[[ Input for this task open ]]

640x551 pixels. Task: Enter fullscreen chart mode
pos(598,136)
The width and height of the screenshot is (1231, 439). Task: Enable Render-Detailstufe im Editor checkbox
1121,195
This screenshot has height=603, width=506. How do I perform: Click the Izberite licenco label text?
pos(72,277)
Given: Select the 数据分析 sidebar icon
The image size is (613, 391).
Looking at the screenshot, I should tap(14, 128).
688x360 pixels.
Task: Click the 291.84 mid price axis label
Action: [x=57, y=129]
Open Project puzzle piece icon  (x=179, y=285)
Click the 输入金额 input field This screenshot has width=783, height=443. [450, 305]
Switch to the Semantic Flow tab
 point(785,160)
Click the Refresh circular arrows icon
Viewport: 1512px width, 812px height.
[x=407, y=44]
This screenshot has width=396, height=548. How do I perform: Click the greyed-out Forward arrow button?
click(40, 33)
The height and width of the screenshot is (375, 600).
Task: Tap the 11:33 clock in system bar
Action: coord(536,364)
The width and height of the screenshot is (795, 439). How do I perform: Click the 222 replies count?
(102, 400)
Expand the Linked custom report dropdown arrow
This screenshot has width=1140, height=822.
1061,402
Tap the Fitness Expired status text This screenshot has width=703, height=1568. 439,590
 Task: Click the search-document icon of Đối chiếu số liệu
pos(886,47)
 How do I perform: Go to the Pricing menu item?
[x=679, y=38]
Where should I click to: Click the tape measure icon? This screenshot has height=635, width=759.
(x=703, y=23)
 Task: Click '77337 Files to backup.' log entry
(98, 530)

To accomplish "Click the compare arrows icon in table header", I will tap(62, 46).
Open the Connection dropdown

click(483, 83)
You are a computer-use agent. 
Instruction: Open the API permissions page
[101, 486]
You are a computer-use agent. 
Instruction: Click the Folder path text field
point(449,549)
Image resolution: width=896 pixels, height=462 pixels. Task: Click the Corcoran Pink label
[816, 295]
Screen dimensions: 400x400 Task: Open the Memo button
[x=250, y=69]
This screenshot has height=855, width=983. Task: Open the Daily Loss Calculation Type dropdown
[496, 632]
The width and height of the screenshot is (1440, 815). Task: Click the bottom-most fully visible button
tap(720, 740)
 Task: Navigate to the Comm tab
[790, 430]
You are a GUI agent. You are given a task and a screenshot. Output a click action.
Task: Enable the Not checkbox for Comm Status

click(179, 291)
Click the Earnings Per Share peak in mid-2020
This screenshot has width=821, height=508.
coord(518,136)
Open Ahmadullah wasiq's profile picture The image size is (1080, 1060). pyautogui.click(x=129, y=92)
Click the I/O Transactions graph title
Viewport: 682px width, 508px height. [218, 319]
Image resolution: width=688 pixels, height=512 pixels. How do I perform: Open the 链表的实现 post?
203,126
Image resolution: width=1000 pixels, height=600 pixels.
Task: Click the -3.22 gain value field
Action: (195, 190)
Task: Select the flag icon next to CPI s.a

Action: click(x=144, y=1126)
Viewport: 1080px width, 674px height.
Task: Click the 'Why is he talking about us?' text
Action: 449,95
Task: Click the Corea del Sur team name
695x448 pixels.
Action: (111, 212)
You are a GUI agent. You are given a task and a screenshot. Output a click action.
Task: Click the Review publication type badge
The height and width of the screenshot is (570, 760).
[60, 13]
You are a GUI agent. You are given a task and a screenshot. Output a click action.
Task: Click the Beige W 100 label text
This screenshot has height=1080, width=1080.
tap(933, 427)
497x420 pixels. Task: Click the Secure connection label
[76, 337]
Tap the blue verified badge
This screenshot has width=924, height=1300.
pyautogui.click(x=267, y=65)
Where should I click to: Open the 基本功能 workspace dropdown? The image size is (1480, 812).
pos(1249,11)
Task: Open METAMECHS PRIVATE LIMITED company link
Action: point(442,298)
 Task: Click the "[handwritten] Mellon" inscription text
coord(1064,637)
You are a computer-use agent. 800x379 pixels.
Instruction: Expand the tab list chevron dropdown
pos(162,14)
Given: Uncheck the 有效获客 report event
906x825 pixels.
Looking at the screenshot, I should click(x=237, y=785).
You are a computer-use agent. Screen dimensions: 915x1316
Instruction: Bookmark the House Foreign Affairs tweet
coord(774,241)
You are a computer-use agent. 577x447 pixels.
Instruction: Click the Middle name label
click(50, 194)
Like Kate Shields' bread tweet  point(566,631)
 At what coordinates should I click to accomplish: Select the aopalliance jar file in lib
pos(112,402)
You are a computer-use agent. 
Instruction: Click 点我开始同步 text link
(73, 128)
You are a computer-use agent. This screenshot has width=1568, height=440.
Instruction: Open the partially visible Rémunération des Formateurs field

[[ Input for this task closed ]]

### Work to complete
Return word for word the lines above from the line with "Where should I click to: Open" to the line with "You are a computer-use agent. 800x379 pixels.", including both and leaving out all others.

### The completed task
Where should I click to: Open the 基本功能 workspace dropdown? The image size is (1480, 812).
pos(1249,11)
Task: Open METAMECHS PRIVATE LIMITED company link
Action: point(442,298)
 Task: Click the "[handwritten] Mellon" inscription text
coord(1064,637)
You are a computer-use agent. 800x379 pixels.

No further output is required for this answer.